[Source]:
####################

# canned food??



## PR Punk Skater (Dec 29, 2011)

i was wondering if canned food its any good, but from brands like Blue, buffalo and Wilderness, i was thinking this option since Tiny doesnt really like dry food, she 5 months old, and i still have to wet the dry food so she can eat it, so i might as well by canned food, is it a good idea?


----------



## lulu'smom (Jan 4, 2012)

I may be wrong but I always thought wet food was worse on their teeth (but I have never been a very good tooth brusher  ). I just took Lulu off human food for itching and put her back on commercial dog food. I thought it would be mean to just give dry kibble after what she had been giving so I give dry kibble then I stir in a spoonful of wet food and a tiny bit of warm water to make gravy. She is lapping it up! If you do this you do not have to use as much can food it just make dry food more palatable. I will just have to learn to brush teeth.


----------



## svdreamer (Feb 20, 2010)

Wet food stays on the teeth and doesn't even have the crunchy dryness to clean the teeth. IMO If you are willing, and have a dog that is willing, to use a toothbrush daily to clean them, then maybe.


----------



## Brodysmom (Jan 8, 2009)

Canned food causing tooth decay is rubbish. It is dry food which causes tartar buildup! Just think of your own teeth.... which would cause a build up on your teeth..... eating a container of yogurt or crunching up a bag of crackers. Um... yeah. CARBS are what cause the stickiness that turns to plaque and tartar. And kibble is FULL of carbs. Even if it is grain free, etc. It is the nature of the extrusion process which turns it into a dry cereal.

Canned food is a nice step up from kibble. I would say to go for it.


----------



## Mel's chi's (Jun 2, 2011)

I would just make sure to have bully sticks or another chew available to help keep the jaw strong and teeth scraped. I feed raw, but mostly ground ( we have our own grinder) due to feeding 5 @ a time and gulping issues, and I have no teeth issues. In fact, their teeth are beautiful! I always have bully sticks or cow ears etc... Available.


----------

####################

[Provided material]:
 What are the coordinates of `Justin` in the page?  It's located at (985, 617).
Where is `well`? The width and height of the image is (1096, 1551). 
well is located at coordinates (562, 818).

####################

[Aim of the task]:
Condense the paragraph in the canned food thread that begins "Canned food causing tooth decay is rubbish" into a short bulleted list that keeps its main points. The lines aren't needed for this exercise.

[Problem solution]:
- Canned food does not cause tooth decay; dry food is what causes tartar buildup.
- Compare human teeth: crunching a bag of crackers leaves more buildup than eating a container of yogurt.
- Carbs cause the stickiness that turns into plaque and tartar.
- Kibble is full of carbs, even when grain free, because the extrusion process turns it into a dry cereal.